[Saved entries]
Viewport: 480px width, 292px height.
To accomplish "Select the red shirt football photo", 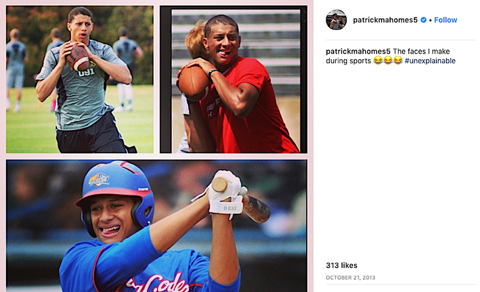I will [x=233, y=79].
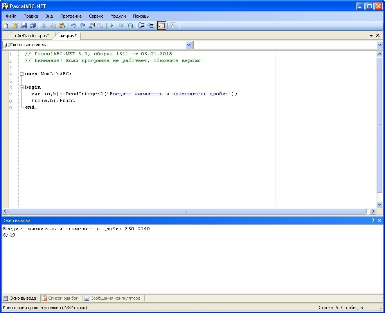
Task: Click the editor vertical scrollbar down arrow
Action: (380, 204)
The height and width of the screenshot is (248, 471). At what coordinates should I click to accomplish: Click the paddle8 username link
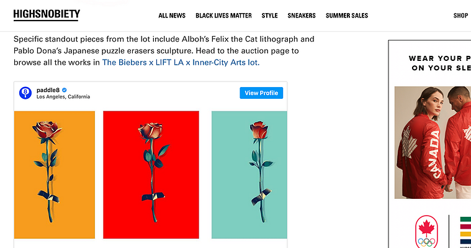[x=48, y=90]
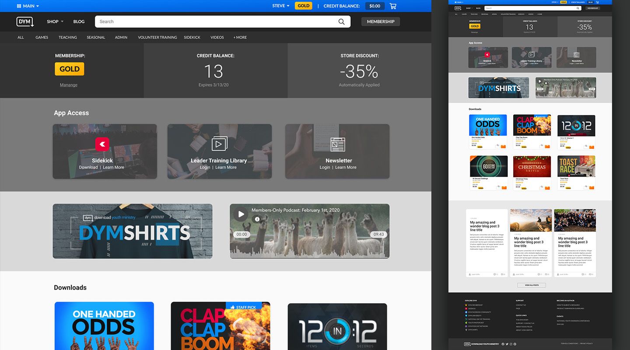Click the Leader Training Library play icon
630x350 pixels.
pyautogui.click(x=219, y=143)
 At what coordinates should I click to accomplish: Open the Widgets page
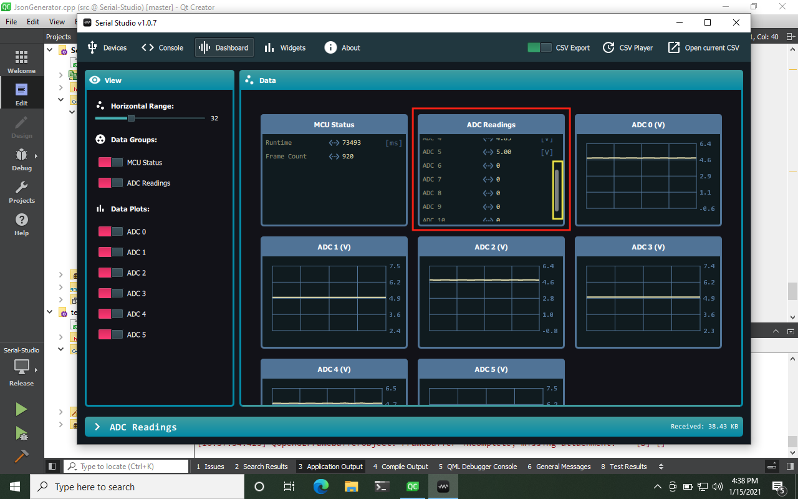pos(284,47)
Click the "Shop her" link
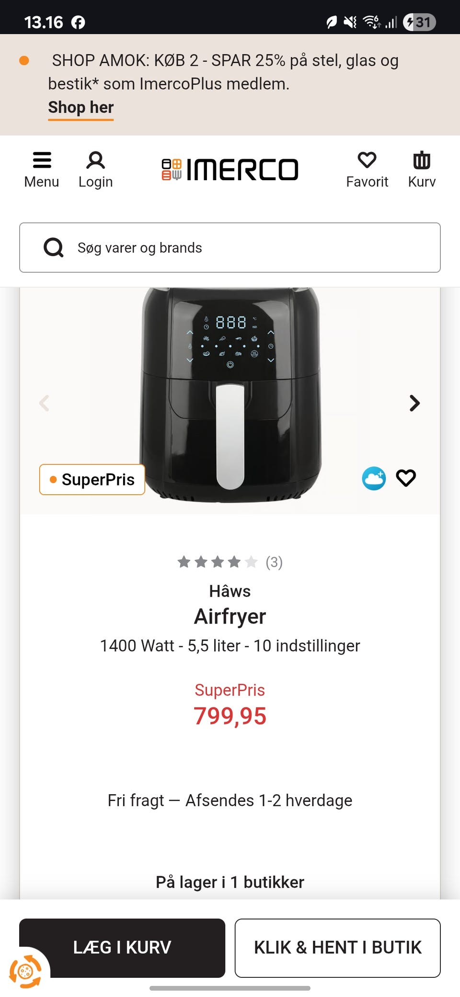The image size is (460, 997). click(81, 107)
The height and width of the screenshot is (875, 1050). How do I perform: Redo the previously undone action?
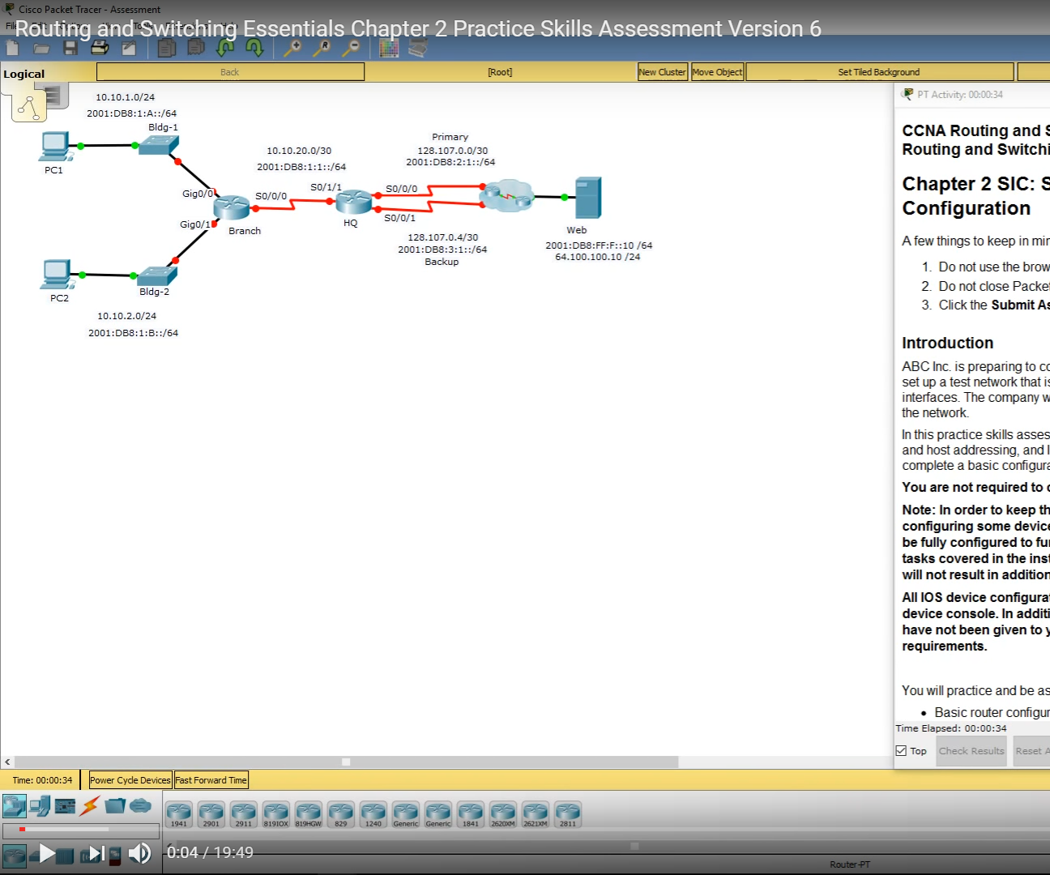point(254,47)
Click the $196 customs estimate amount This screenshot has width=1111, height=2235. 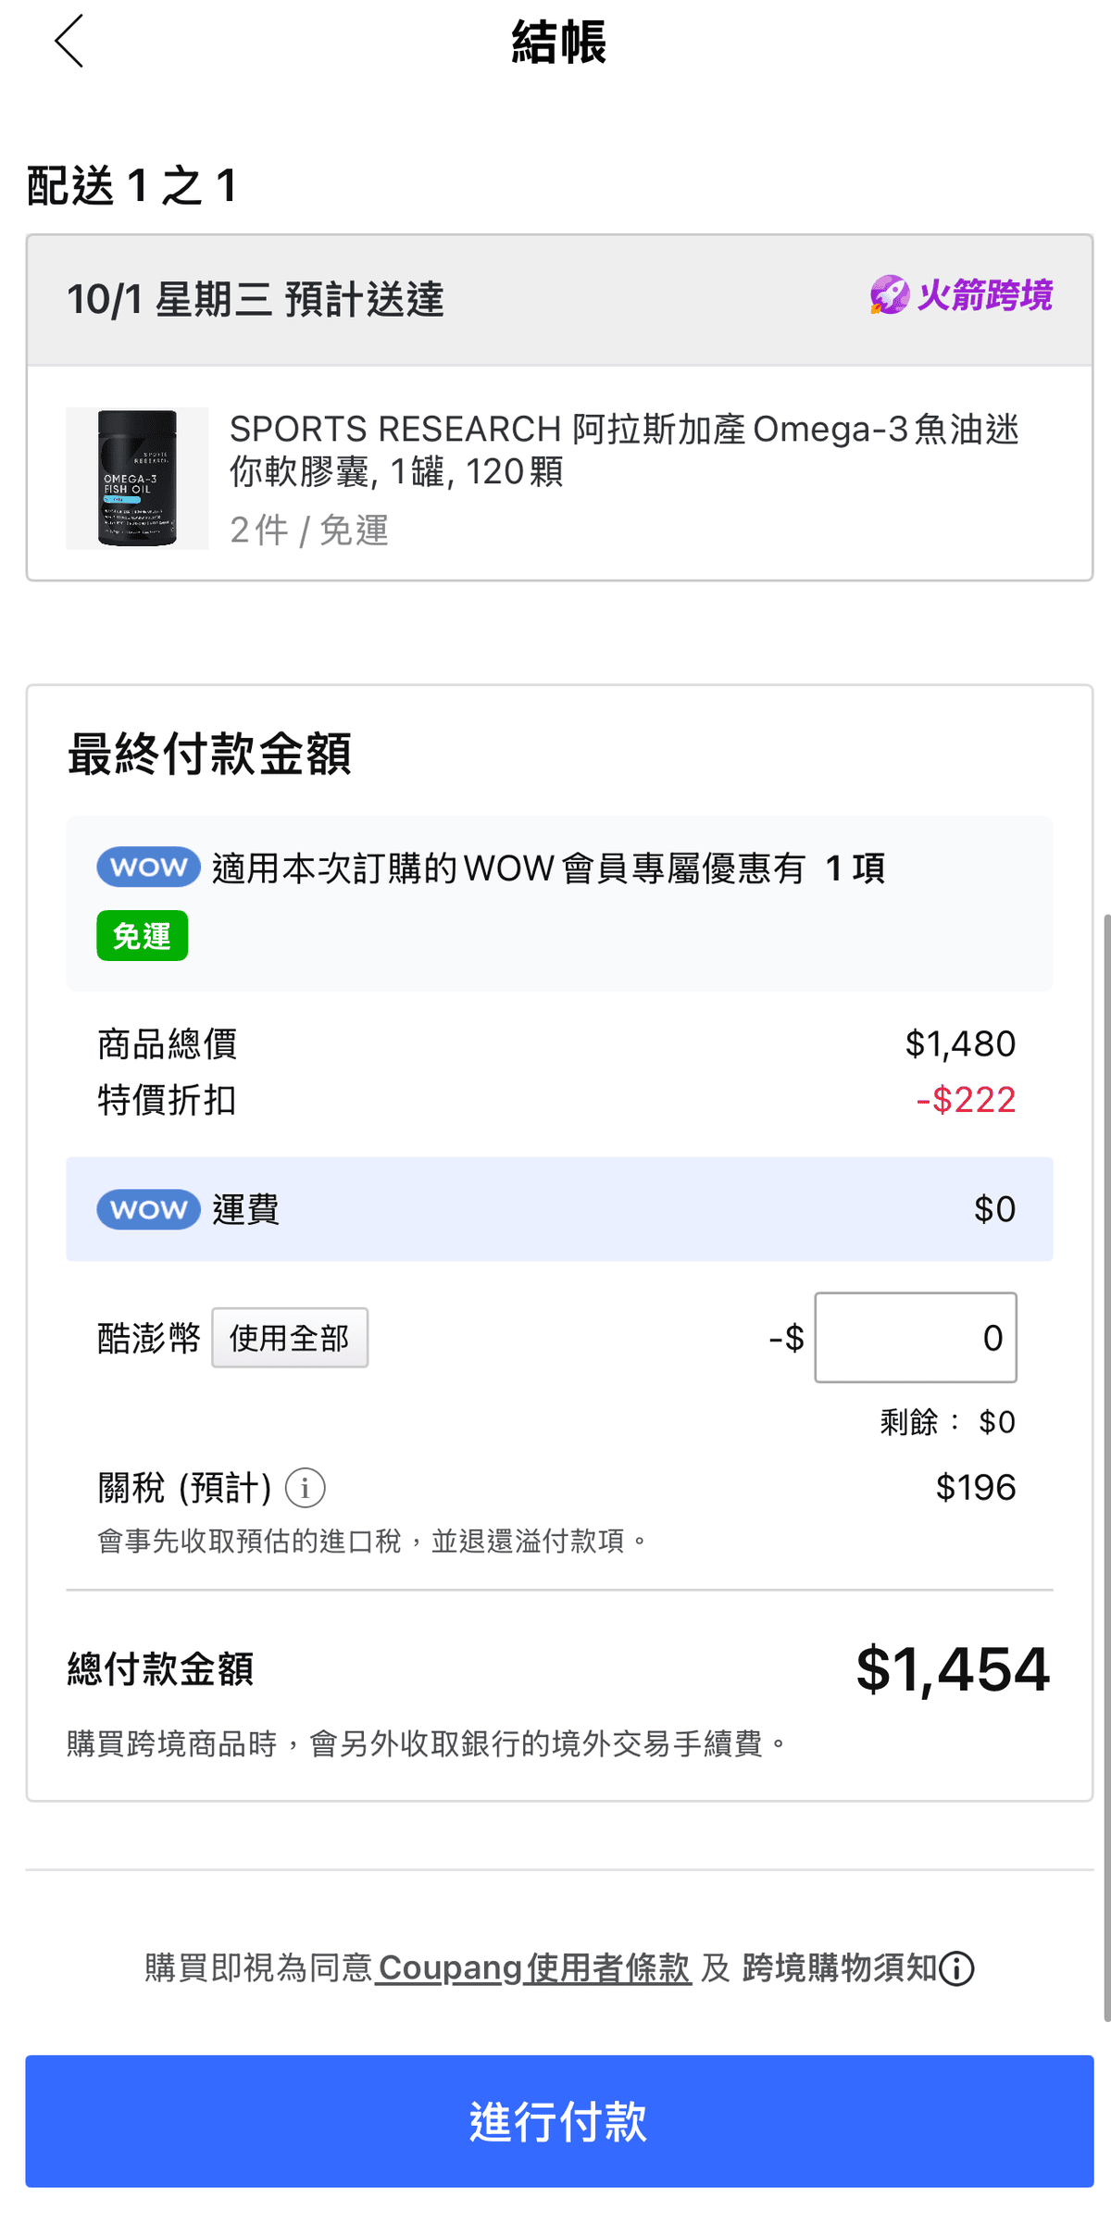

EXERCISE REQUIREMENTS - Without the pictures, transcribe exactly the lines above from the one containing "The height and width of the screenshot is (248, 471)." through the last.

RESPONSE AREA -
The height and width of the screenshot is (248, 471). At what coordinates should I click to accomplish: Click the paddle8 username link
[x=48, y=90]
Click the Leader Training Library play icon
630x350 pixels.
pyautogui.click(x=219, y=143)
 At what coordinates should I click to accomplish: Open the Widgets page
pos(284,47)
Click the "Shop her" link
The image size is (460, 997). click(81, 107)
The height and width of the screenshot is (875, 1050). How do I perform: Redo the previously undone action?
point(254,47)
Click the $196 customs estimate amount This screenshot has width=1111, height=2235. 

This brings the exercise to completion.